Mark Powell is the founder of Hwind, one of Tallahassee, Florida’s most successful tech startups, but his entrepreneurial journey is a unique one. Instead of as a sleep-deprived 20-something wearing flannels and flip-flops, Powell started Hwind after a long career in research and academia.
With help from the local startup community and several different support organizations, Powell was able to turn his research at NOAA (National Oceanic and Atmospheric Administration) into a profitable startup that was eventually acquired by RMS (Risk Management Solutions).
How did he do it? Well, it took passion, patience and perspiration. Keep reading to get a sense of how Powell took his passion for meteorology and turned it into a sustainable business.
Powell developed Hwind’s core technology himself. But since he was a NOAA employee, his brainchild was the property of Uncle Sam. When he saw support at NOAA dwindling, he decided to take the project private. The process of gaining control over the Hwind patent took almost a year.
He could have easily given up during that time, but he stuck it out. For entrepreneurs looking to put research into action and make their dreams a reality, persistence and patience are key, he says.
“It took about a year to get the clearance from NOAA,” he says. “They basically had to ask ‘Is there any need for the government to hold on to this?’”
Don’t get discouraged
At one point, Powell was pitching his company to mentors at the Tallahassee Entrepreneurial Excellence Program (EEP). Being new to the entrepreneurship world, Mark was practicing his pitch. After the presentation, one of the judges reportedly told him ‘“you shouldn’t be doing this.”
But Powell didn’t let the negative feedback turn him away. As they say in sports, he “fed off the boos” and pushed forward. If everyone you talk to thinks your idea isn’t a hit, it may be time to reconsider. But the lesson here is that you should never let a single critic kill your drive.
“If you’re passionate about something, there’s no one else who can substitute for you,” he says.
Focus on products
As Powell and Hwind transitioned from government research project to enterprise startup, the most challenging thing for him to do was to figure out how to take his research and present it as a marketable product. Mark could see the value of his data and predictive models, and so could numerous other organizations that used his research.

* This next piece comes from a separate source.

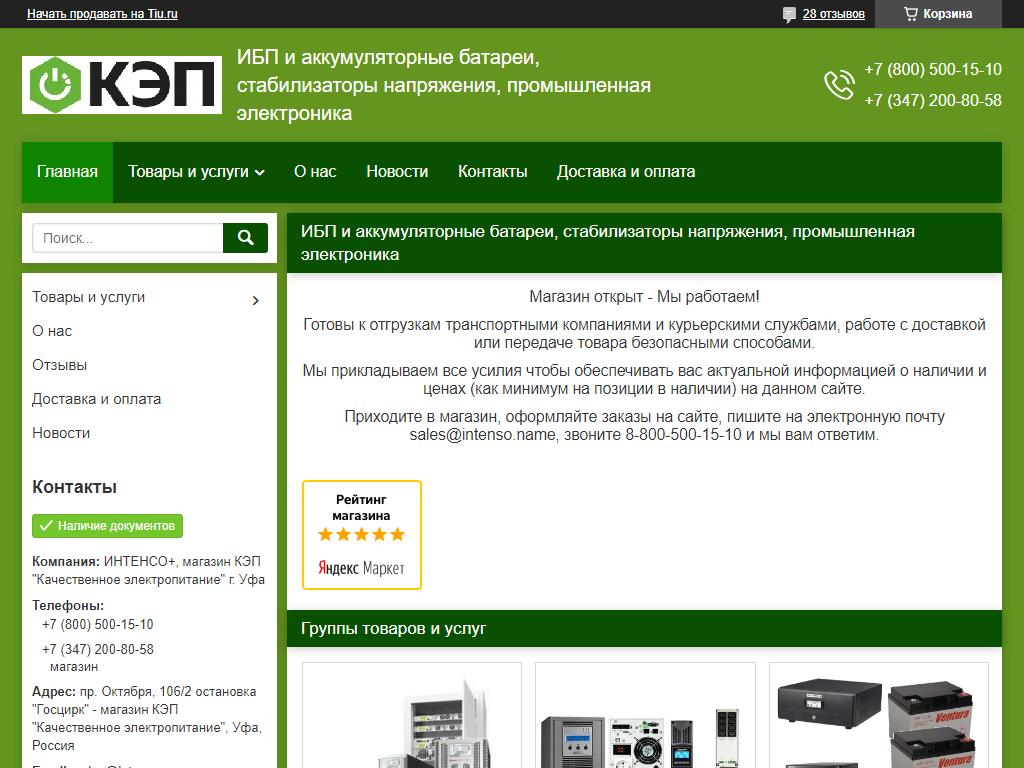Open the Yandex Market rating badge
This screenshot has width=1024, height=768.
click(x=362, y=535)
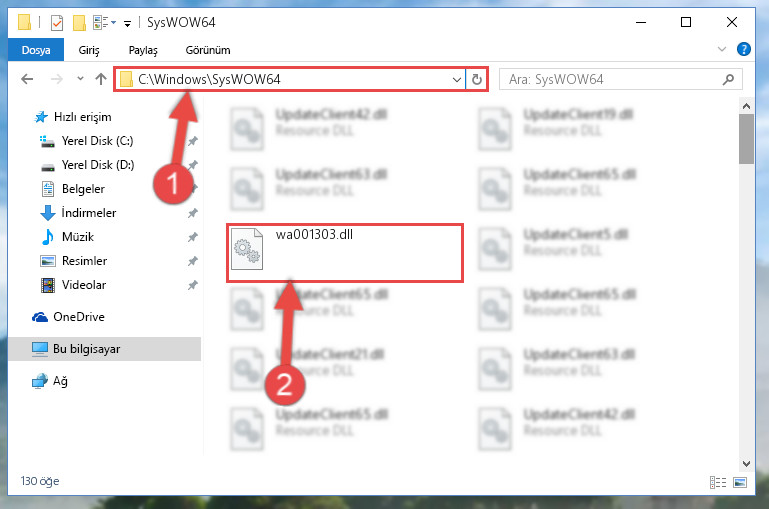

According to Powell, pricing the value of the data he collected and the service he provided was one of the most difficult parts of creating his business. In the end, he got creative and used previous research funding from private companies as a point of reference.
“I thought, if it’s that important to this entity, that’s probably a reasonable price for someone else to expect to pay,” he says.
Practice makes pitching perfect
As a research scientist at NOAA, Powell undoubtedly had to “pitch” his idea to various organizations to elicit grants and funding. But pitching to a group of scientists is much different than selling your idea to investors. Through EEP and Florida A&M University’s Small Business Development Center (SBDC), Powell was able to develop his skills and build a better pitch.
It didn’t happen right away, however. Powell talked about how he needed to practice pitching—sometimes on stage, sometimes to mentors, and sometimes to nosy coworkers—before he was able to to effectively sell his idea. Even if your pitch doesn’t result in a win, every bit of practice helps. You’ll get ‘em next time.
“That was a great experience,” he says. “I didn’t get funding but I wasn’t looking for funding. I was looking for practice.”
Build a network and leverage your connections
Powell’s path to success was paved with help from a variety of support organizations within the community in Tallahassee. Powell participated in EEP and SBDC to make sure that he was prepared for the challenges of building a business from the ground up.
In addition, Powell made sure he was plugged into the burgeoning Tally startup scene, and was a frequent face at Domi Station, Tallahassee’s first ever coworking space and startup incubator. It was there that he learned to develop his pitching skills and create a network of connections that he could use to help grow his business.
“Even if you didn’t have a relationship with a particular business, you still had a relationship in common. No matter what the business, you could talk to people and share ideas.”